First, because there is a lot more data than before, we take a deep breath first, after that we have counted a lot of data, you

can see from the frequency gaess

1st frequency : 6th

frequency 2nd frequency : 8th

frequency 3rd : 10th

frequency 4th : 5th

frequency 5th : 4th

frequency 1st : 3rd

Let’s add up

Total (n)=6 + 8 + 10 + 5 + 4 + 3 = 36

So after that, let’s determine the median class, the

median class is the data that contains n/2

, so the Median class = 36/2 = 18

Observe the following table:

The median class is indicated by the 18th data where it is located at:

3rd group

Interval 150-154

at f before f median class = 8

frequency before median class (fkum)

fkum = 14

while the frequency where the median class is at fm fm

= 10

interval distance l = 5

Because the data is expressed in integers, the lower edge of the median class is as follows.

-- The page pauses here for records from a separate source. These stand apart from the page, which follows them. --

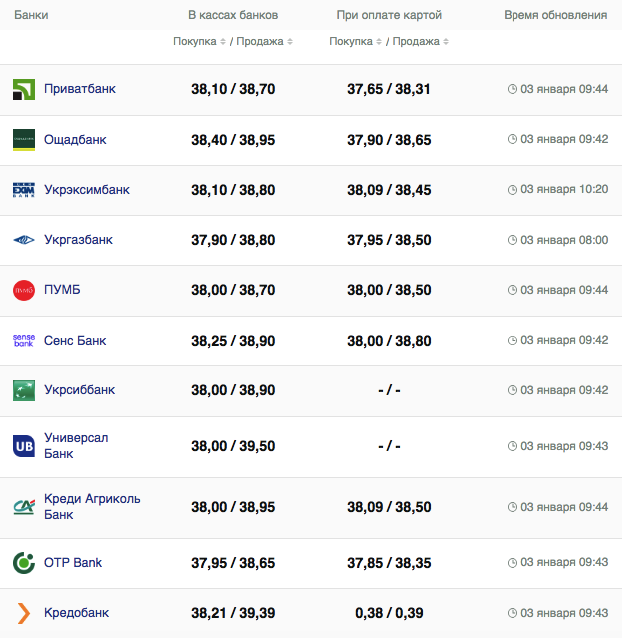This screenshot has height=638, width=622.
Task: Sort by Покупка under В кассах банков
Action: pyautogui.click(x=198, y=42)
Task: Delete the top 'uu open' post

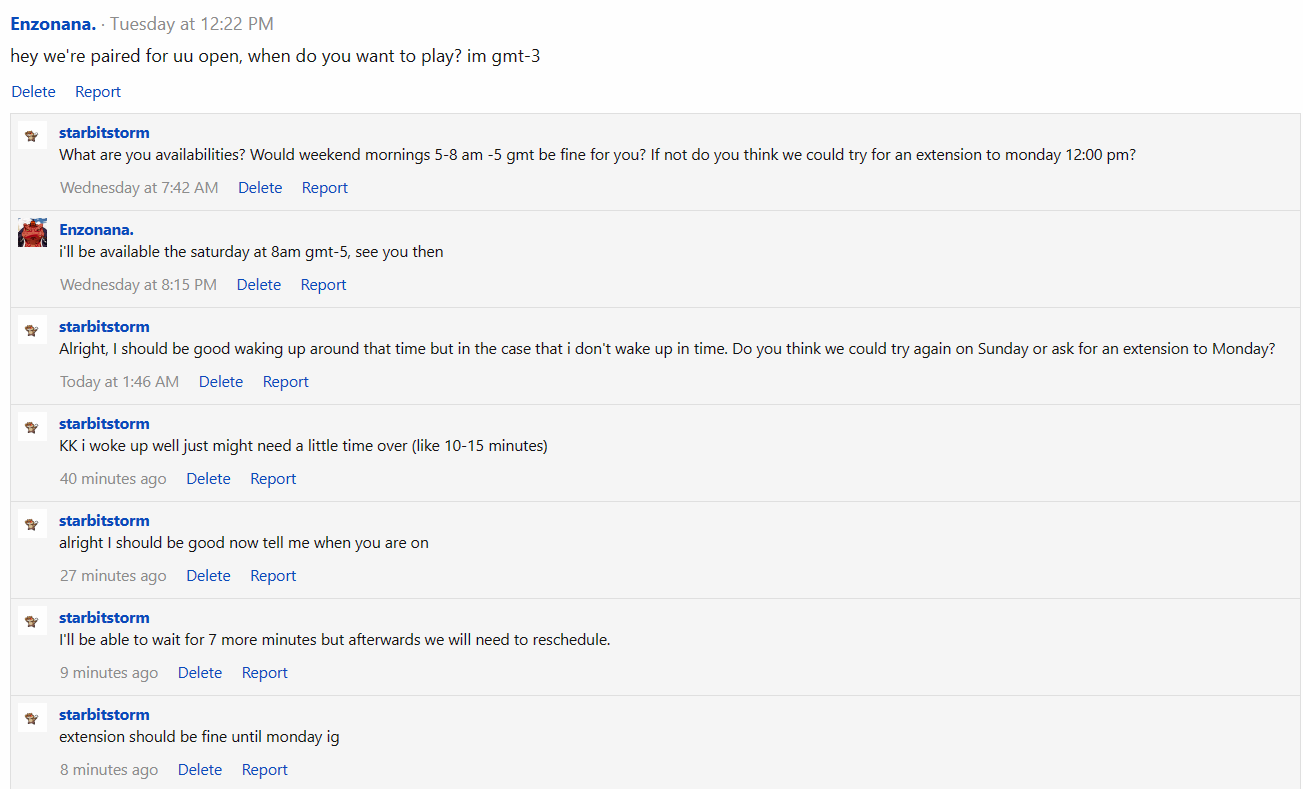Action: (33, 92)
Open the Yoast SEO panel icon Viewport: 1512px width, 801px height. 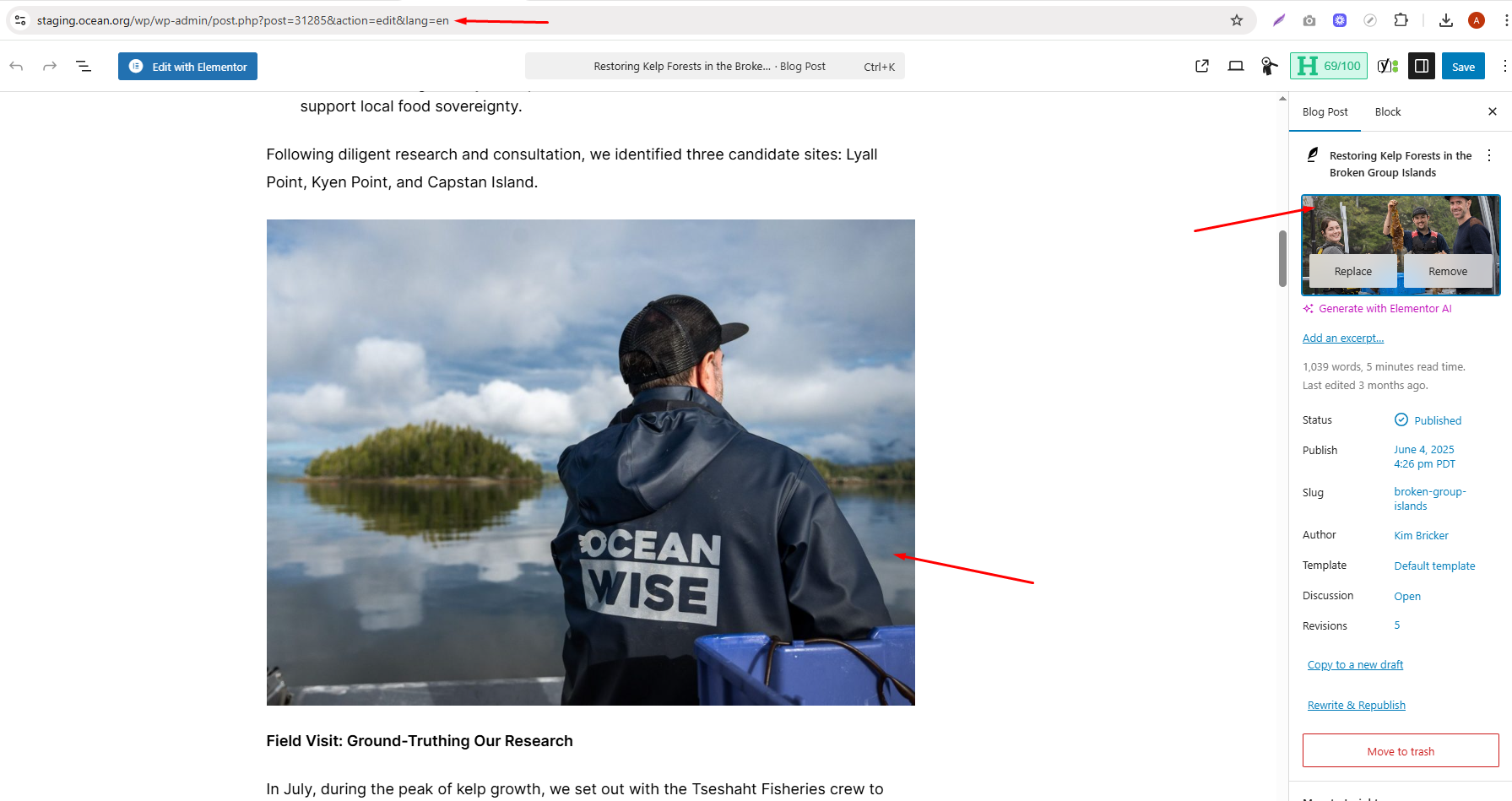click(1388, 66)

the lower value of the 3rd group

the interval 150 – 154

is 150

Tb = 150- p

because it is an integer then p = 0.5

Tb = 150 – 0.5 = 149.5

Thus, the median is formulated as follows.

Me = Tb+ [ ½ n- fkum] l / 10

Me = 149.5 + [ ½ 36- 14 ]. 5 / 10

= 149.5 + [18 – 14 ,] 5 / 10

= 149.5 + (4).5 / 10

= 149.5 + 20 / 10

= 149.5 + 2

= 151.5

So, the median of these data is 151.5

Darmawati’s Sensible Book of SMA/MA Mathematics Questions for Class X, XI and XII can help Sinaumed’s to practice their math skills through various practice questions in it.

So, what about the median questions given along with the discussion, have you got enlightenment?

The advantage of the median is that it is easy to calculate if the amount of data is relatively small. So if the amount of data is small, it’s really easy.

But the title is different if the data provided is a lot. Of course it takes extra effort that makes us sweat from all directions.

While the drawback of the median is that the median value is relatively unstable even for data in the same population. However, the median is a part of basic statistics that must be understood.

The function of the median is to measure the concentration of land. In statistics and probability theory, the median is the value that separates the higher half from the lower half of a data sample, population, or probability distribution.

The advantages of the median are firstly that it is not used for extreme data, secondly it can be used for both quantitative and qualitative data and thirdly it is very suitable for heterogeneous data.

Meanwhile, the weaknesses are the first that it does not consider all data values, the second is that it cannot describe the average population, and the third is sensitive to the amount of data.

That’s a brief explanation of the median that you can find out. Hopefully it will be a little enlightenment for those of you who are studying statistics. Hope it is useful.